## ZIELSETZUNG 1
Beantworten Sie anhand des folgenden Quellenauszugs diese Fragen:
(a) Zwischen welchen Werten lagen seit dem Jahr 2000 die realen Wachstumsraten des Konsums der privaten Haushalte?
(b) Welchen Bedürfnissen entsprachen Radios, Fernseher und ähnliche Geräte bei ihrer Markteinführung?
(c) Worum geht es in der Wirtschaft zunehmend statt um Bedürfnisdeckung?
## ZIELSETZUNG 2
Übersetzen Sie den Satz „Ein Wunder ist es vielmehr, dass diese Mehrproduktion tatsächlich von Jahr zu Jahr auch verkauft werden kann.“ aus dem nachstehenden Quellenauszug ins Englische.
## ZIELSETZUNG 3
Zitieren Sie aus dem folgenden Quellenauszug die Stelle von „Das Wirtschaftswunder besteht“ bis einschließlich „Sättigung erkennen lässt.“.

=== QUELLENAUSZUG ===

Das Wirtschaftswunder des 21. Jahrhunderts

Obwohl die materiellen Bedürfnisse in Ländern wie der Schweiz weitgehend gesättigt sind, wächst der Konsum – dank raffinierter Marketingkonzepte.

Bedürfnisweckung statt Bedürfnisdeckung: Heute müssen Kunden dazu gebracht werden, jährlich ein neues Smartphone zu kaufen. Foto: Reuters

Das Wirtschaftswunder besteht im 21. Jahrhundert nicht mehr darin, dass pro Kopf immer mehr Güter und Dienstleistungen produziert werden können. Ein Wunder ist es vielmehr, dass diese Mehrproduktion tatsächlich von Jahr zu Jahr auch verkauft werden kann. Und dies, obwohl in hochentwickelten Ländern wie der Schweiz materielle Bedürfnisse weitgehend gesättigt sind. Doch nichts wächst regelmässiger als der Konsum der privaten Haushalte. Seit dem Jahr 2000 liegen die realen Wachstumsraten zwischen 0,4 und 2,6 Prozent, ohne dass sich irgendein Anzeichen von Sättigung erkennen lässt.

Grundsätzlich ist es so: Je höher der Wohlstand einer Gesellschaft wird, umso mehr Aufwand braucht es, um weitere Produkte an die Frau oder den Mann zu bringen. Als Radios, Fernseher, Waschmaschinen und Autos, aber auch Personalcomputer oder Smartphones erstmals auf den Markt kamen, musste man den Konsumenten nicht gross erklären, wozu sie diese brauchen. Sie entsprachen Bedürfnissen nach Unterhaltung, Kommunikation oder Bequemlichkeit. Die Menschen aber dazu zu bringen, jedes Jahr ein neues Smartphone zu kaufen, sich alle zwei Jahre wieder für ein neues Automodell zu entscheiden, braucht schon wesentlich mehr Anstrengung. Doch auch in dieser Hinsicht erwies sich die Wirtschaft als innovativ – statt um Bedürfnisdeckung geht es zunehmend um Bedürfnisweckung.

=== ANGEZEIGTE EINTRÄGE ===

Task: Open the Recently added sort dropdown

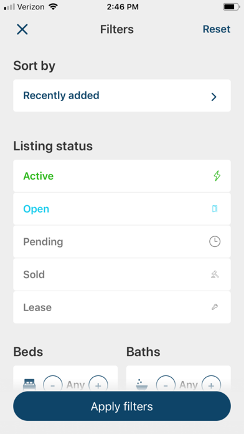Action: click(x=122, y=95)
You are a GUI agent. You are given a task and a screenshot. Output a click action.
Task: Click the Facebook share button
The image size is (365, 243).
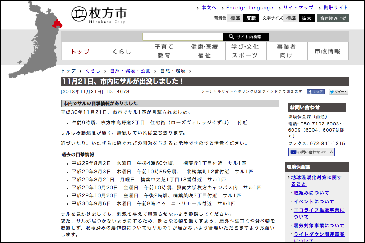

===
=== ANGEZEIGTE EINTRÄGE ===

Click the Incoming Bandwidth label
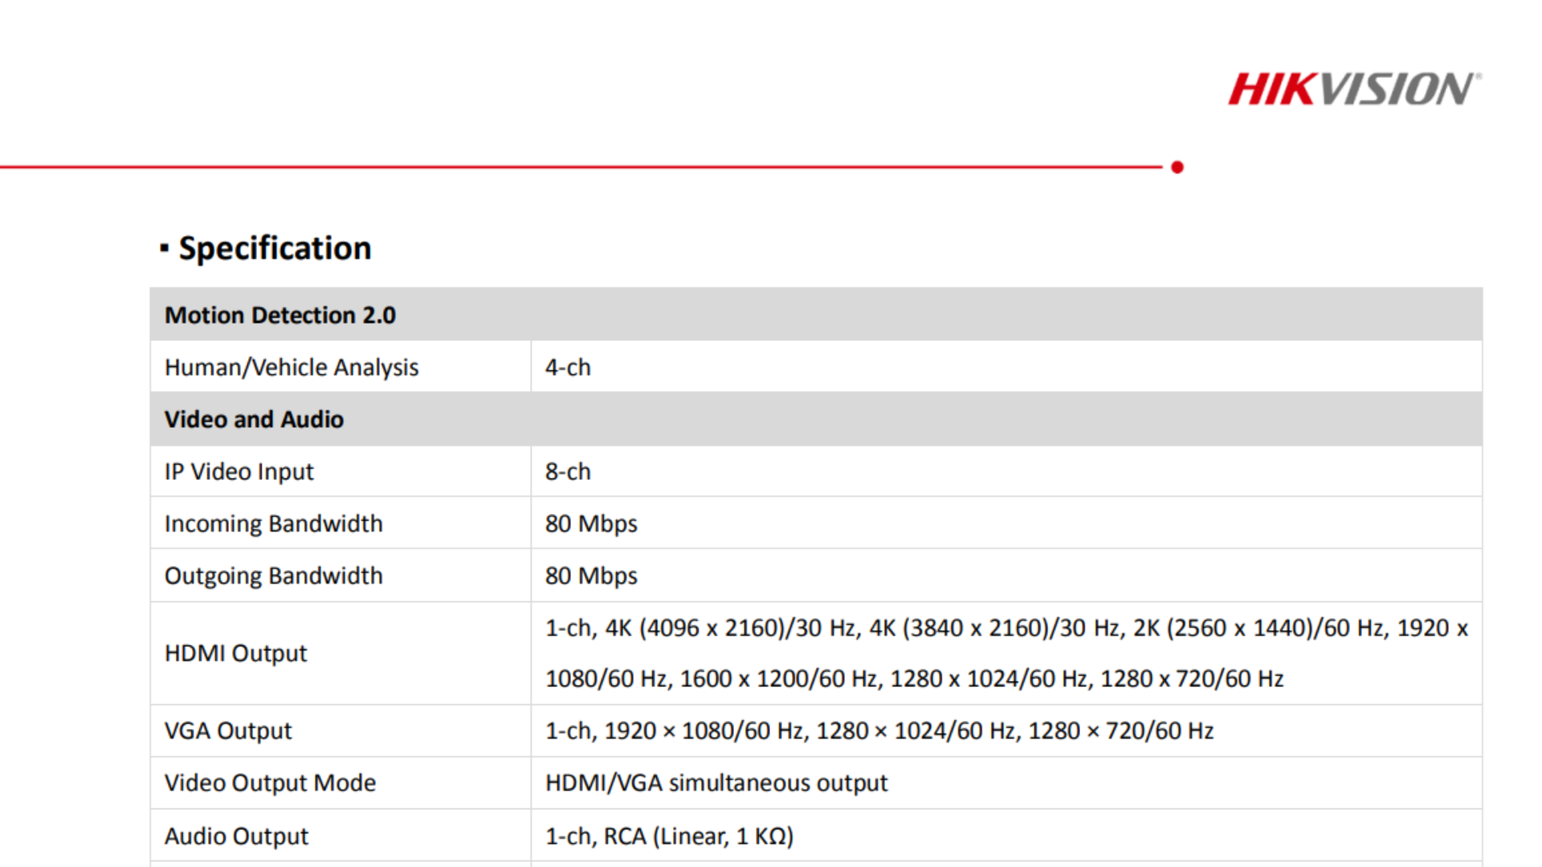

===

## LÖSUNG 1
(a) Zwischen 0,4 und 2,6 Prozent.
(b) Bedürfnissen nach Unterhaltung, Kommunikation oder Bequemlichkeit.
(c) Um Bedürfnisweckung.

## LÖSUNG 2
Rather, the miracle is that this additional output can actually be sold year after year.

## LÖSUNG 3
Das Wirtschaftswunder besteht im 21. Jahrhundert nicht mehr darin, dass pro Kopf immer mehr Güter und Dienstleistungen produziert werden können. Ein Wunder ist es vielmehr, dass diese Mehrproduktion tatsächlich von Jahr zu Jahr auch verkauft werden kann. Und dies, obwohl in hochentwickelten Ländern wie der Schweiz materielle Bedürfnisse weitgehend gesättigt sind. Doch nichts wächst regelmässiger als der Konsum der privaten Haushalte. Seit dem Jahr 2000 liegen die realen Wachstumsraten zwischen 0,4 und 2,6 Prozent, ohne dass sich irgendein Anzeichen von Sättigung erkennen lässt.